Pydantic-model behavior:

>>> from fractal_tasks_core.tasks.cellpose_transforms import CellposeCustomNormalizerV2

>>> CellposeCustomNormalizerV2()
CellposeCustomNormalizerV2(type='default', lower_percentile=None, upper_percentile=None, lower_bound=None, upper_bound=None)

>>> CellposeCustomNormalizerV2(type="default")
CellposeCustomNormalizerV2(type='default', lower_percentile=None, upper_percentile=None, lower_bound=None, upper_bound=None)

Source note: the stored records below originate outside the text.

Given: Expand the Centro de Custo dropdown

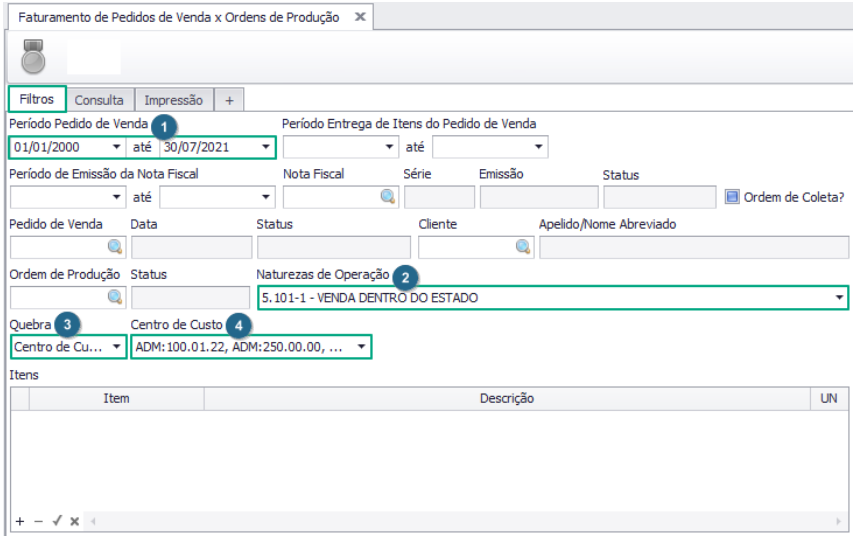Looking at the screenshot, I should click(361, 347).
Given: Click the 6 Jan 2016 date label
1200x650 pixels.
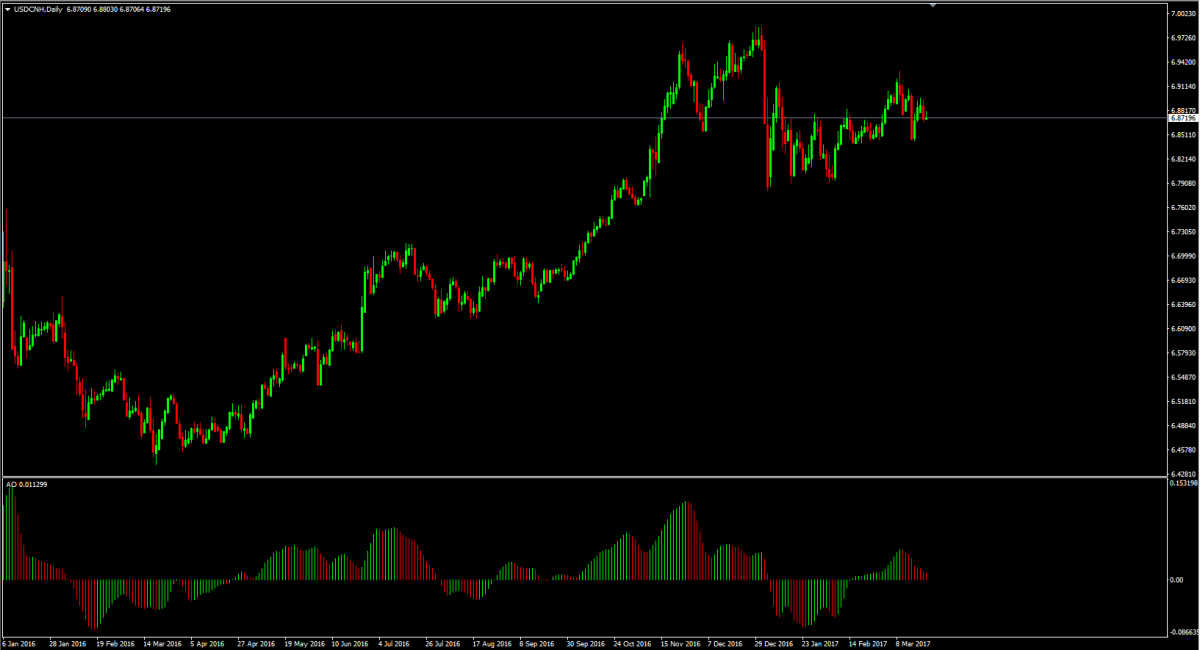Looking at the screenshot, I should tap(21, 644).
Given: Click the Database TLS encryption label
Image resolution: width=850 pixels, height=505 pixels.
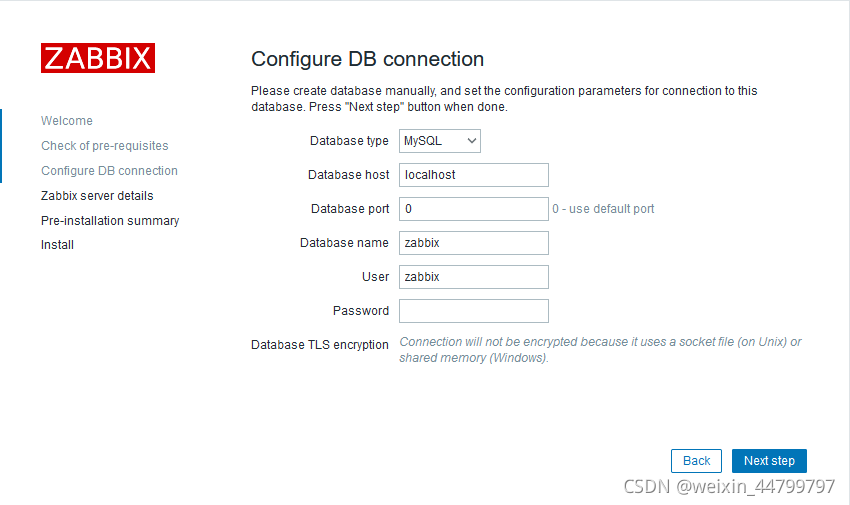Looking at the screenshot, I should click(x=320, y=345).
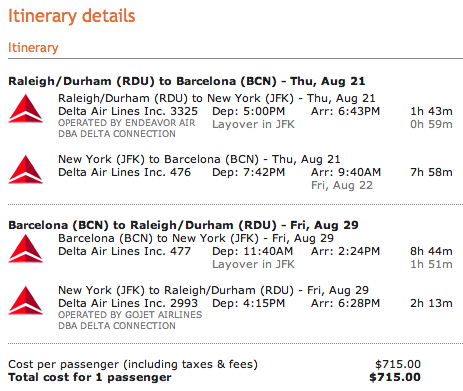Click the bold $715.00 total cost

tap(395, 377)
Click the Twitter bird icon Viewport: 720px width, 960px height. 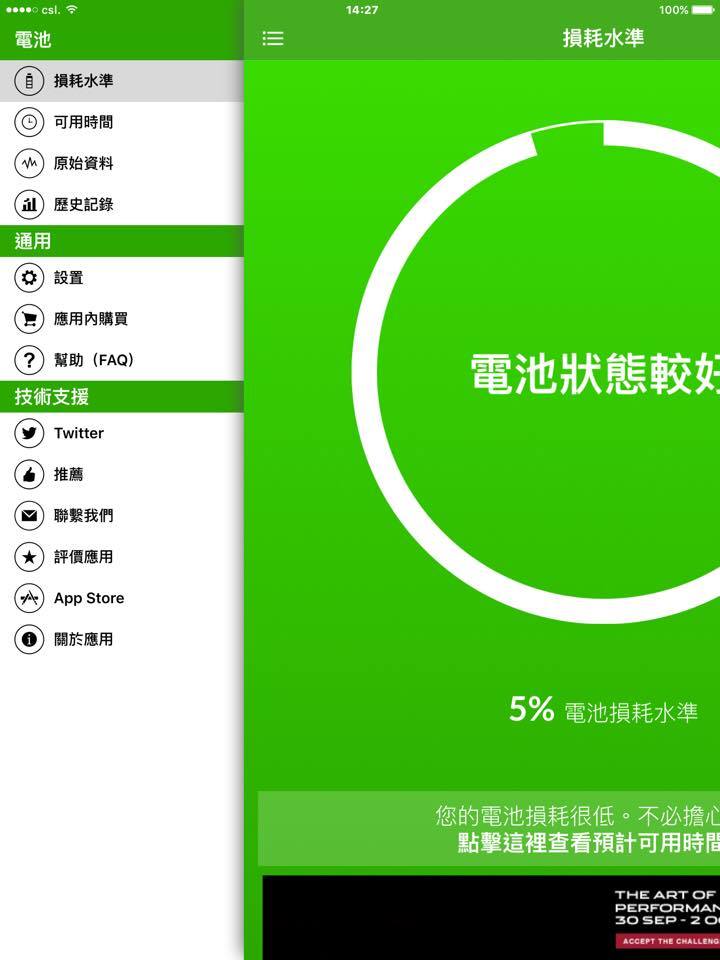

>>> CellposeCustomNormalizerV2(lower_bound=1)
Traceback (most recent call last):
  File "<stdin>", line 1, in <module>
  File "pydantic/main.py", line 341, in pydantic.main.BaseModel.__init__
pydantic.error_wrappers.ValidationError: 1 validation error for CellposeCustomNormalizerV2
__root__
  Type='default' but lower_bound=1. Hint: set type='custom'. (type=value_error)


>>> CellposeCustomNormalizerV2(type="default", lower_bound=1)
Traceback (most recent call last):
  File "<stdin>", line 1, in <module>
  File "pydantic/main.py", line 341, in pydantic.main.BaseModel.__init__
pydantic.error_wrappers.ValidationError: 1 validation error for CellposeCustomNormalizerV2
__root__
  Type='default' but lower_bound=1. Hint: set type='custom'. (type=value_error)


>>> CellposeCustomNormalizerV2(type="no_normalization")
CellposeCustomNormalizerV2(type='no_normalization', lower_percentile=None, upper_percentile=None, lower_bound=None, upper_bound=None)


>>> CellposeCustomNormalizerV2(type="no_normalization", lower_bound=1)
Traceback (most recent call last):
  File "<stdin>", line 1, in <module>
  File "pydantic/main.py", line 341, in pydantic.main.BaseModel.__init__
pydantic.error_wrappers.ValidationError: 1 validation error for CellposeCustomNormalizerV2
__root__
  Type='no_normalization' but lower_bound=1. Hint: set type='custom'. (type=value_error)


>>> CellposeCustomNormalizerV2(type="custom")
CellposeCustomNormalizerV2(type='custom', lower_percentile=None, upper_percentile=None, lower_bound=None, upper_bound=None)

>>> CellposeCustomNormalizerV2(type="custom", lower_percentile=2, upper_percentile=90)
CellposeCustomNormalizerV2(type='custom', lower_percentile=2.0, upper_percentile=90.0, lower_bound=None, upper_bound=None)

>>> CellposeCustomNormalizerV2(type="custom", lower_bound=1, upper_bound=10)
CellposeCustomNormalizerV2(type='custom', lower_percentile=None, upper_percentile=None, lower_bound=1, upper_bound=10)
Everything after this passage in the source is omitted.